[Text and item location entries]
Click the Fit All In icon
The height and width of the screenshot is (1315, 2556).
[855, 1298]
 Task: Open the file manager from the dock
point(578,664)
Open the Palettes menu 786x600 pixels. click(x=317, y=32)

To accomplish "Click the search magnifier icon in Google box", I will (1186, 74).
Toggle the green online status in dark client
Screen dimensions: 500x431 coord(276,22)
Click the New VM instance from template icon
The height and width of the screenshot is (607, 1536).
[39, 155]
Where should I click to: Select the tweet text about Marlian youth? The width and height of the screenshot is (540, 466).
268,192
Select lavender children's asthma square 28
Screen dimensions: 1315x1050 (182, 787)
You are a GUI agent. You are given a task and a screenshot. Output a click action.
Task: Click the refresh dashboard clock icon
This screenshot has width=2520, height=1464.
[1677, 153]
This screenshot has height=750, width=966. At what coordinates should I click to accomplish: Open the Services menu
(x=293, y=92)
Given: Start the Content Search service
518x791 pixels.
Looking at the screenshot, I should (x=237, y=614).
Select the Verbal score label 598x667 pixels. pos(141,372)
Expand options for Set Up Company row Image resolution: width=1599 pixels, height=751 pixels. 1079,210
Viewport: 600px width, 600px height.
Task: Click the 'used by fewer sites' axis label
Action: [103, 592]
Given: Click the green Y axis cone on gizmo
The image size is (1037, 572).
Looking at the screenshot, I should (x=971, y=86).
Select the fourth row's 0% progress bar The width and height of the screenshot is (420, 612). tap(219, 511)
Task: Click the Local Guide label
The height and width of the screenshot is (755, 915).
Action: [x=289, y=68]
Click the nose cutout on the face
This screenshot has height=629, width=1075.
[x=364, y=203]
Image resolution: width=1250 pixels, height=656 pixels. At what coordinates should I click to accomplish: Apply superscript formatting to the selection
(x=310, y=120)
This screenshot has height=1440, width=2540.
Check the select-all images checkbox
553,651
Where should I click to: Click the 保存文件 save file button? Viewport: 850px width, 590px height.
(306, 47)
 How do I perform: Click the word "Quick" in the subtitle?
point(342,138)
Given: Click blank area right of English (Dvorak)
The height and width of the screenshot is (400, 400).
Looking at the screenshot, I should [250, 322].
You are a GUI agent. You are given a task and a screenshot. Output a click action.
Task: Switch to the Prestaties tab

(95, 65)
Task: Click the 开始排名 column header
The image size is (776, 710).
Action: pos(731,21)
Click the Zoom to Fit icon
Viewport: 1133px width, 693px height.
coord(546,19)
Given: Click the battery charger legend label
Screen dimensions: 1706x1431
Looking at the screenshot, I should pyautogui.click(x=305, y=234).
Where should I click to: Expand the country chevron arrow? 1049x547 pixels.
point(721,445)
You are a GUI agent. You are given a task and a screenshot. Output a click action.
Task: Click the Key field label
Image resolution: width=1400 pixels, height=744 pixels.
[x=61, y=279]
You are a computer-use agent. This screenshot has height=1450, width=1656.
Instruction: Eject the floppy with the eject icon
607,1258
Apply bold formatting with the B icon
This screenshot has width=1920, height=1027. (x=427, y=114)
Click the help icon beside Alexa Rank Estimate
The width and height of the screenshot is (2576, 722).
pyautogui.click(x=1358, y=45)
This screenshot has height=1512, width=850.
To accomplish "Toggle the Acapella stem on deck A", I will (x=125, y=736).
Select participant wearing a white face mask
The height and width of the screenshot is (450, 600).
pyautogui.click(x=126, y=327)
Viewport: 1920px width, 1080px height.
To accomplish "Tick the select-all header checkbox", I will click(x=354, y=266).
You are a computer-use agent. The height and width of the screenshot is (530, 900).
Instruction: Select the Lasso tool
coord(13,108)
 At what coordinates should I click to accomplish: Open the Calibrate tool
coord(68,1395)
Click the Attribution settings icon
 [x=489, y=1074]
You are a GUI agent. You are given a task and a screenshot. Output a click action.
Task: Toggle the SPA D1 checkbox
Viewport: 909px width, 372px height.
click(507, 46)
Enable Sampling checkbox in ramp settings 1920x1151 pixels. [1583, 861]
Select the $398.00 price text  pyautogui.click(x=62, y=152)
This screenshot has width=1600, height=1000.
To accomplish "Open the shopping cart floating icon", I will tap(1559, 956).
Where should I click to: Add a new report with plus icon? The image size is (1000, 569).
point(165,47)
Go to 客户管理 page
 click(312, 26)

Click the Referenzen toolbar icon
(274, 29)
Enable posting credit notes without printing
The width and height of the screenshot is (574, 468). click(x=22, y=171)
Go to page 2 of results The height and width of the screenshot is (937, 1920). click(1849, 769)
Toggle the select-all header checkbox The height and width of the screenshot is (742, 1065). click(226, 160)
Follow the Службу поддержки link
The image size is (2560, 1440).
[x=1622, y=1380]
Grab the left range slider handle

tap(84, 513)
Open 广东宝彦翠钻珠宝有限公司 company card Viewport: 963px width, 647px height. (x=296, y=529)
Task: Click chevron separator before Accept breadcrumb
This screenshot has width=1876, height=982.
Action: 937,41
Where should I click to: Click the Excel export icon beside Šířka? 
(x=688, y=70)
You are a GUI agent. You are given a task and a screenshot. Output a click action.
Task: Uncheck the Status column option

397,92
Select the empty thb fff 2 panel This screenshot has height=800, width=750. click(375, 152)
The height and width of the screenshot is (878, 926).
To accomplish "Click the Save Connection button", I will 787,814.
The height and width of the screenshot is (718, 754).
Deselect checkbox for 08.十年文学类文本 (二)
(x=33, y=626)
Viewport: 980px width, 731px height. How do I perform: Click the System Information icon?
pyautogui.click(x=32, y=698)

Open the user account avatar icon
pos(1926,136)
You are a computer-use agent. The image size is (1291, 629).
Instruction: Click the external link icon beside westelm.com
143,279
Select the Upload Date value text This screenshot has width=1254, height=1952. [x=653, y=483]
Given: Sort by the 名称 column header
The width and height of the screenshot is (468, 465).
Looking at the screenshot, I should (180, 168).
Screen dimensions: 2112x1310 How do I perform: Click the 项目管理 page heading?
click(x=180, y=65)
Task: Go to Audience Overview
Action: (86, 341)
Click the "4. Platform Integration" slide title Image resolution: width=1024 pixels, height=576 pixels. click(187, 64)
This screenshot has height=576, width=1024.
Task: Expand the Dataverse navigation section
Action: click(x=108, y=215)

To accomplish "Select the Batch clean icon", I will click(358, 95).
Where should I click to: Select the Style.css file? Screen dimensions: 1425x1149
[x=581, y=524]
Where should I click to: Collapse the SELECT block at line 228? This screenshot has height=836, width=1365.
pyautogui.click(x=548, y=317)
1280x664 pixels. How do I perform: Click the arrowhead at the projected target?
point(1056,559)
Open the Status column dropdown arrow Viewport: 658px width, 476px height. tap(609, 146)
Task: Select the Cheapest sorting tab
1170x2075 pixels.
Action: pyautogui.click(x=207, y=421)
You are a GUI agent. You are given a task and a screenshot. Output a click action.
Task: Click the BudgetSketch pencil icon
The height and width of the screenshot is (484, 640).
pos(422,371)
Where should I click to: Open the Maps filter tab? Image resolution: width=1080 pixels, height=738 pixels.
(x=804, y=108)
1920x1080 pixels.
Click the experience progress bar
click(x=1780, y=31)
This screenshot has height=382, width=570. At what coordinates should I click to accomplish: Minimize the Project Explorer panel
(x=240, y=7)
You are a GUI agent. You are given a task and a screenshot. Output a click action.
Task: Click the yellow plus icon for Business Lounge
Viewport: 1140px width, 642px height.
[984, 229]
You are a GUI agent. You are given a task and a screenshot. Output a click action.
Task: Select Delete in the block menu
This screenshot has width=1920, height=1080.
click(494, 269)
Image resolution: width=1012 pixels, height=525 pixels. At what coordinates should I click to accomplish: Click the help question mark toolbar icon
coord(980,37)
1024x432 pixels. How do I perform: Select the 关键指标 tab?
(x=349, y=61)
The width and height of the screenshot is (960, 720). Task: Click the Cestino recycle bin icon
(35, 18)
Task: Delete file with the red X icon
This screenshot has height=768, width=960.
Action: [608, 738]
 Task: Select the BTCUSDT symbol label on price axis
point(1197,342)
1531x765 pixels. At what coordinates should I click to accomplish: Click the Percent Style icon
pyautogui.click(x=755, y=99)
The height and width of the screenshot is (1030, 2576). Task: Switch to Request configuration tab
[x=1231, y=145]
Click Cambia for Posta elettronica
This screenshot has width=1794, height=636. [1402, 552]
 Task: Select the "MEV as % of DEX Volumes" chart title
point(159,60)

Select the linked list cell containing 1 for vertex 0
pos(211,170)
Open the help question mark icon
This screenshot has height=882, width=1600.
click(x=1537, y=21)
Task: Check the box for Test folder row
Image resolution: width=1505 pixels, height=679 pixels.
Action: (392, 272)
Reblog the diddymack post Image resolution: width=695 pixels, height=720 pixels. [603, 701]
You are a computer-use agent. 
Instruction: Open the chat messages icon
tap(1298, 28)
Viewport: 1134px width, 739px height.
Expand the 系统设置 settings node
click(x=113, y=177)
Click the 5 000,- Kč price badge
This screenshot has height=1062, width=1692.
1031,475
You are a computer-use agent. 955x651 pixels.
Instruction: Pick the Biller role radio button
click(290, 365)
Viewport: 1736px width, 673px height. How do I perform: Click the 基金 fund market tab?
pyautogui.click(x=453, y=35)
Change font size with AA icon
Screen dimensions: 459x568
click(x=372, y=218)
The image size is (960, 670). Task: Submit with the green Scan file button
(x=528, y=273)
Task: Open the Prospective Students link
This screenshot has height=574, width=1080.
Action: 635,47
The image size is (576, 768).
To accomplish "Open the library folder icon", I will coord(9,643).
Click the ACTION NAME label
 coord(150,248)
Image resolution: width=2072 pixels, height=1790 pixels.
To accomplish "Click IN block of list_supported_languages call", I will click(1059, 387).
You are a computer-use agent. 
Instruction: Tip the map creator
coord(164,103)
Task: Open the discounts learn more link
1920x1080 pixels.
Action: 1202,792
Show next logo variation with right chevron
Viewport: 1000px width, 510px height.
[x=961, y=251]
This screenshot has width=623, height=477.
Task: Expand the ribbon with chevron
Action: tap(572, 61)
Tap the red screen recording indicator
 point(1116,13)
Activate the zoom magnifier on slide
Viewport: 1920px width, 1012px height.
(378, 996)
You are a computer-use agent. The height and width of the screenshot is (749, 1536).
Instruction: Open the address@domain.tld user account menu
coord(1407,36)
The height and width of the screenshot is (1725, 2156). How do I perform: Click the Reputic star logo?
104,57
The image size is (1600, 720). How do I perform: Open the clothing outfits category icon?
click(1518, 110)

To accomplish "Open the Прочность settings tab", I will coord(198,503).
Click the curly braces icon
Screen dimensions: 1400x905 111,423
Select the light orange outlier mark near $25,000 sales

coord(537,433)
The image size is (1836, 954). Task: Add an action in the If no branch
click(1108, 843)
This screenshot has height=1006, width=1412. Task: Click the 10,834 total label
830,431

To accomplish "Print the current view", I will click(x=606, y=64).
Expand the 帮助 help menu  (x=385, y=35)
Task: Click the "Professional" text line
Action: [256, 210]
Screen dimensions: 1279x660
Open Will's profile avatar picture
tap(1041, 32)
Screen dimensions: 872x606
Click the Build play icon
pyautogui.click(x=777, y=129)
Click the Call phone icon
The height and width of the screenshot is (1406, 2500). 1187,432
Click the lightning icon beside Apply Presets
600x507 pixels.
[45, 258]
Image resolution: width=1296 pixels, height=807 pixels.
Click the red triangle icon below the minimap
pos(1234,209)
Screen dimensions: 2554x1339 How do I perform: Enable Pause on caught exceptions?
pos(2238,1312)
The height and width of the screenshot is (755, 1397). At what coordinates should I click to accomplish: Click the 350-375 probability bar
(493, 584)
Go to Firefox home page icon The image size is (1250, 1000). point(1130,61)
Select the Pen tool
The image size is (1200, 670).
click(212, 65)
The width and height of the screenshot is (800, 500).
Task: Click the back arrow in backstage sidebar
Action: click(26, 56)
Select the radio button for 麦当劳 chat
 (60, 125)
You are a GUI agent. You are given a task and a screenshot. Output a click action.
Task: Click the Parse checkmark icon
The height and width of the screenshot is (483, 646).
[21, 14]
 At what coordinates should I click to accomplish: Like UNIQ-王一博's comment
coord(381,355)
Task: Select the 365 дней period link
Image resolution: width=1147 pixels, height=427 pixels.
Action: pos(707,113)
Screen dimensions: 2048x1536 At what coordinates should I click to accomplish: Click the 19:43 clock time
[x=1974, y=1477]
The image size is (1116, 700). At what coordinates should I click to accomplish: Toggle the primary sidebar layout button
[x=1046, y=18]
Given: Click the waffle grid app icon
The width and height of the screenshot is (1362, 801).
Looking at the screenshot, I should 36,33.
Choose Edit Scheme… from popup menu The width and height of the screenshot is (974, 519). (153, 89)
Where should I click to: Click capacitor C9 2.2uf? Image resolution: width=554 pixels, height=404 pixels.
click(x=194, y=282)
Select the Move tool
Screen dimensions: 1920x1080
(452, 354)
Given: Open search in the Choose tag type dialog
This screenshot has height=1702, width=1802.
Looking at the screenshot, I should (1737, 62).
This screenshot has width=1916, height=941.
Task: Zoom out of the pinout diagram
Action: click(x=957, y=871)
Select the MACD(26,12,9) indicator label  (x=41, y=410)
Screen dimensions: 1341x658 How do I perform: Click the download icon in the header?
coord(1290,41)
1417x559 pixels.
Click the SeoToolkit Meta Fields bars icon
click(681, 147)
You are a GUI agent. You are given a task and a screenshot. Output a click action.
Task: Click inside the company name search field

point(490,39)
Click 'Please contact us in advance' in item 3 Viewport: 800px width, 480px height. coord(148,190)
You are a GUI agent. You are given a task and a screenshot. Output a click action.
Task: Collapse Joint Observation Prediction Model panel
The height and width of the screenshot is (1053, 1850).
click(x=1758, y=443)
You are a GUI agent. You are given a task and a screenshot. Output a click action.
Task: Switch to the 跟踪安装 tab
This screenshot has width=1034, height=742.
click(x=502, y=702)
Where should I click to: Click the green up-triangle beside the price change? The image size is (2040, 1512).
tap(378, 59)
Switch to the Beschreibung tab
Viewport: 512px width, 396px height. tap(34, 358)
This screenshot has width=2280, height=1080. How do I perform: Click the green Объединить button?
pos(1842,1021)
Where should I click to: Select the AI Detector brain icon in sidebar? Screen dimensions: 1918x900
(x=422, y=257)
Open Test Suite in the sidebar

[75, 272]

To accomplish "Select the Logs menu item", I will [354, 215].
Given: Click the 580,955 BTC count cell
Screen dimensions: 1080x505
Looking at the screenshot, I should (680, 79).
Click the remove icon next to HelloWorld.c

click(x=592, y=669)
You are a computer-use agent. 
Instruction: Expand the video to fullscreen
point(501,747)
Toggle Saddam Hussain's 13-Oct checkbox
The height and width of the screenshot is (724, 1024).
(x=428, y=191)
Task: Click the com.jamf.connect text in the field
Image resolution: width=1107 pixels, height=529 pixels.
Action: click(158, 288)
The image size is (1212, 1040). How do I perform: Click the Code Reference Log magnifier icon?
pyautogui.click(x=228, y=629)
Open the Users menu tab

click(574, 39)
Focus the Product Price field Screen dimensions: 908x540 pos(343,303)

### WHAT THIS TASK INVOLVES:
Copy out every line between the one holding "Task: Select the Cheapest sorting tab" and the one holding "pyautogui.click(x=755, y=99)", inclusive, and increase each coordinate in the answers by 150.

### FULL OUTPUT:
Task: Select the Cheapest sorting tab
1170x2075 pixels.
Action: pyautogui.click(x=357, y=571)
You are a GUI agent. You are given a task and a screenshot. Output a click action.
Task: Click the BudgetSketch pencil icon
The height and width of the screenshot is (484, 640).
pos(572,521)
Where should I click to: Open the Maps filter tab? Image resolution: width=1080 pixels, height=738 pixels.
(x=954, y=258)
1920x1080 pixels.
Click the experience progress bar
click(x=1930, y=181)
This screenshot has height=382, width=570. At what coordinates should I click to accomplish: Minimize the Project Explorer panel
(x=390, y=157)
You are a GUI agent. You are given a task and a screenshot. Output a click action.
Task: Click the yellow plus icon for Business Lounge
Viewport: 1140px width, 642px height.
[1134, 379]
You are a GUI agent. You are given a task and a screenshot. Output a click action.
Task: Select Delete in the block menu
This screenshot has width=1920, height=1080.
click(644, 419)
Image resolution: width=1012 pixels, height=525 pixels. At what coordinates should I click to accomplish: Click the help question mark toolbar icon
coord(1130,187)
1024x432 pixels. How do I perform: Select the 关键指标 tab?
(x=499, y=211)
The width and height of the screenshot is (960, 720). Task: Click the Cestino recycle bin icon
(185, 168)
Task: Delete file with the red X icon
This screenshot has height=768, width=960.
Action: [758, 888]
 Task: Select the BTCUSDT symbol label on price axis
point(1347,492)
1531x765 pixels. At what coordinates should I click to accomplish: Click the Percent Style icon
pyautogui.click(x=905, y=249)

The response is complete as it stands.